■ Given instruction:
Copy the forum thread about the newly opened online store word for word, from its title to the final reply.

■ Page text:
####

# Got my store up ... take a look ...



## motdaugrnds (Jul 3, 2002)

Finally got my store operational, albeit I don't have the buy-now buttons on yet. Will be doing that sometime this week.

I could not have created it as well as I did without the generous help of people in this forum. (I won't mention names so as not to take a chance you would be bombarded with requests for similar help; however, you know who you are. Please know I'm so very grateful.)

I would be appreciative if HTers would take a look and critique (and make suggestions about) what you find...any part of it, from the over-all look to pricing to the way my contactme form works. All this is new to me and I've not been in a jewelry store for so long, I have no idea what items sell for. (I set prices on the nicer pieces simply by trying to judge what they were appraised at in 1990 as to what some may be worth today. Prices of pieces that were not appraised are just a guess; so any suggestions here would be welcomed.)

I set the shipping/sales instructions up in a way I believe protects the buyer as well as myself; however, if there is a better way, I would like to know it.

I do know it loads slowly; however, I have no idea how to get so many pictures to load any quicker. Would love to know if anyone has an idea.

The store is located at http://motdaugrnds.com/farmsales


----------



## John_Canada (Aug 17, 2013)

Looks good so far! Make sure it works across platforms and devices. The multiscroll may not but not sure. People often forget that tablets and phones will soon out number computer visitors. There are simulators online if you do not have the devices.


----------



## SeanInVa (Oct 3, 2013)

Congrats on getting this up! I am going to nitpick a little, please don't take this personally. 

The multiple iframes are a bit annoying. It wouldn't be too hard to create one big iframe and add tabs or links near the top for each page type. You can then use a small bit of javascript to load the relevant page into the iframe. This is just a personal thing for me - I like to see multiple items in the list so I have some reference while scrolling through - it makes it very easy to "lose your place" as you scroll through the current narrow iframe windows.

I think that change would also make the page function a bit better on touch devices (tablets/phones). PM me if you are interested in this approach and need some guidance.

Good work!


----------



## motdaugrnds (Jul 3, 2002)

Sean, your comments were very welcomed. Thank you so much for letting me know how my page affected you. That is exactly what I needed to hear. Now I made changes that are more user-friendly...thanks to you. 

check it out http://motdaugrnds.com/farmsales


----------

####

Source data
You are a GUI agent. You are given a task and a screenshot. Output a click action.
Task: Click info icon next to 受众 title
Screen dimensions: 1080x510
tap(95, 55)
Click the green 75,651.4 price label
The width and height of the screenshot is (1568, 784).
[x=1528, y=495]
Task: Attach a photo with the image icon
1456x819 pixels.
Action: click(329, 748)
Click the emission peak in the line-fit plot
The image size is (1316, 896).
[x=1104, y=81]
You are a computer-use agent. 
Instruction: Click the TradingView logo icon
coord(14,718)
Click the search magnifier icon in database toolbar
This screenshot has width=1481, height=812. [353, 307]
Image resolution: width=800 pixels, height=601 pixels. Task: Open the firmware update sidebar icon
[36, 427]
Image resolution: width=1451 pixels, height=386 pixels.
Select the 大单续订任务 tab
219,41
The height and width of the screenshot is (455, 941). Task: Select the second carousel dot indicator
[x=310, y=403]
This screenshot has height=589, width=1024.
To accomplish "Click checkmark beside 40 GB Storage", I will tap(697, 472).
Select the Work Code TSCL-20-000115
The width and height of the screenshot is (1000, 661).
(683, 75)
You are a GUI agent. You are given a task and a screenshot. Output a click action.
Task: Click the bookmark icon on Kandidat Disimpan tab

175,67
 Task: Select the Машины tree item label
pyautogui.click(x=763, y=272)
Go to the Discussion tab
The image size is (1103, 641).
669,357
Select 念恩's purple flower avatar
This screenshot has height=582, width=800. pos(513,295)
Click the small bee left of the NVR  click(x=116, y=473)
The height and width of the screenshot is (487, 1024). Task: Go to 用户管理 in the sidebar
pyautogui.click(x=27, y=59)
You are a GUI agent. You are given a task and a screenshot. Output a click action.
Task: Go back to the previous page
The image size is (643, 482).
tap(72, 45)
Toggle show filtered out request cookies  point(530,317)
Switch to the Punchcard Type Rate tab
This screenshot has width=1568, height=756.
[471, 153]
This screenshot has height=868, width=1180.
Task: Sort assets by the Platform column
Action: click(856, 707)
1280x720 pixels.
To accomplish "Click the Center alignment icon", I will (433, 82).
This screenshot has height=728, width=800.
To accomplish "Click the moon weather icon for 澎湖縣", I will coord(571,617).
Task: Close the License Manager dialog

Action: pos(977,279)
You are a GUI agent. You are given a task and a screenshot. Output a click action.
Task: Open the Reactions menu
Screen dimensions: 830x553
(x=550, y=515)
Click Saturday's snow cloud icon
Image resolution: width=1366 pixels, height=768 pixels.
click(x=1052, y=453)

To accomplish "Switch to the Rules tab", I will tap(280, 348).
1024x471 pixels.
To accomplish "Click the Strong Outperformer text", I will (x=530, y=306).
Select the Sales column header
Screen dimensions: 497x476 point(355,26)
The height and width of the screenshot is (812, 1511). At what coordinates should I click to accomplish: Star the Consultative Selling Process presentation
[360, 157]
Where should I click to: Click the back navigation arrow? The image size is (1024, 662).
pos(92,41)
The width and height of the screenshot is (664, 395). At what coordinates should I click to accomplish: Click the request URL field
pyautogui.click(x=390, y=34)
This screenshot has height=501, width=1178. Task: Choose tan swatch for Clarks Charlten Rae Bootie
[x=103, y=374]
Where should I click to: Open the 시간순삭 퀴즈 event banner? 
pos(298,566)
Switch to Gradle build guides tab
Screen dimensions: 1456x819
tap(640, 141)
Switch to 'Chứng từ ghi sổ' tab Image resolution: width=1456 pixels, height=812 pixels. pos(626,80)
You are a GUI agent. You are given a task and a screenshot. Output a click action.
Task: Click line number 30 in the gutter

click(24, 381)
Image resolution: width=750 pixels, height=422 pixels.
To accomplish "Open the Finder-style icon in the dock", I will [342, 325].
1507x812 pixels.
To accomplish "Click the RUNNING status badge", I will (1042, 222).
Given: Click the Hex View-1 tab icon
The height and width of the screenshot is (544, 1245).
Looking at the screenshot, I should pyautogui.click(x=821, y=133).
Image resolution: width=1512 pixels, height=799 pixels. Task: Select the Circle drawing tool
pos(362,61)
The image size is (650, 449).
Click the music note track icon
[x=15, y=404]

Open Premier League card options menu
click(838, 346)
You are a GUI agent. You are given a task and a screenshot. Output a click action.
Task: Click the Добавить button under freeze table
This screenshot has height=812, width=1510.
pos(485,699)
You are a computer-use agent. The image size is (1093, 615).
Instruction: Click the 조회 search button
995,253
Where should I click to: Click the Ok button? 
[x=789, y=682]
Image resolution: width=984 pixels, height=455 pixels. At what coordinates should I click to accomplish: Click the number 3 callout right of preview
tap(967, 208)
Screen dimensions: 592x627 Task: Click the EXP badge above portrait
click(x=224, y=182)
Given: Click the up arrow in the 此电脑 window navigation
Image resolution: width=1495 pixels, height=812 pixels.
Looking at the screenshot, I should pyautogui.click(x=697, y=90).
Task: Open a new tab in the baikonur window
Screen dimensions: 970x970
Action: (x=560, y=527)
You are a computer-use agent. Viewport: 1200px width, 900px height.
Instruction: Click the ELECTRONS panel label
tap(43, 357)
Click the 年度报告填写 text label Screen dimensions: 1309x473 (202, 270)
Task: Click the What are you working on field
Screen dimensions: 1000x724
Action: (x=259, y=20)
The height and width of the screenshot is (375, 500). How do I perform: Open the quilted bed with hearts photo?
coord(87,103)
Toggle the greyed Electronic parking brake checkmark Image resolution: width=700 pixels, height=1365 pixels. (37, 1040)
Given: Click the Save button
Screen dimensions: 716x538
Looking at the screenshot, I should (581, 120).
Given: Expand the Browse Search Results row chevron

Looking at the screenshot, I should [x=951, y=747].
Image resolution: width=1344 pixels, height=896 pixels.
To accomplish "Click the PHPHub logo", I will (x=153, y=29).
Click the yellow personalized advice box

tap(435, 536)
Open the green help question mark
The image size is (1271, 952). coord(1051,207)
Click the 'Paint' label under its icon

####

■ Correct result:
# Got my store up ... take a look ...



## motdaugrnds (Jul 3, 2002)

Finally got my store operational, albeit I don't have the buy-now buttons on yet. Will be doing that sometime this week.

I could not have created it as well as I did without the generous help of people in this forum. (I won't mention names so as not to take a chance you would be bombarded with requests for similar help; however, you know who you are. Please know I'm so very grateful.)

I would be appreciative if HTers would take a look and critique (and make suggestions about) what you find...any part of it, from the over-all look to pricing to the way my contactme form works. All this is new to me and I've not been in a jewelry store for so long, I have no idea what items sell for. (I set prices on the nicer pieces simply by trying to judge what they were appraised at in 1990 as to what some may be worth today. Prices of pieces that were not appraised are just a guess; so any suggestions here would be welcomed.)

I set the shipping/sales instructions up in a way I believe protects the buyer as well as myself; however, if there is a better way, I would like to know it.

I do know it loads slowly; however, I have no idea how to get so many pictures to load any quicker. Would love to know if anyone has an idea.

The store is located at http://motdaugrnds.com/farmsales


----------



## John_Canada (Aug 17, 2013)

Looks good so far! Make sure it works across platforms and devices. The multiscroll may not but not sure. People often forget that tablets and phones will soon out number computer visitors. There are simulators online if you do not have the devices.


----------



## SeanInVa (Oct 3, 2013)

Congrats on getting this up! I am going to nitpick a little, please don't take this personally. 

The multiple iframes are a bit annoying. It wouldn't be too hard to create one big iframe and add tabs or links near the top for each page type. You can then use a small bit of javascript to load the relevant page into the iframe. This is just a personal thing for me - I like to see multiple items in the list so I have some reference while scrolling through - it makes it very easy to "lose your place" as you scroll through the current narrow iframe windows.

I think that change would also make the page function a bit better on touch devices (tablets/phones). PM me if you are interested in this approach and need some guidance.

Good work!


----------



## motdaugrnds (Jul 3, 2002)

Sean, your comments were very welcomed. Thank you so much for letting me know how my page affected you. That is exactly what I needed to hear. Now I made changes that are more user-friendly...thanks to you. 

check it out http://motdaugrnds.com/farmsales


----------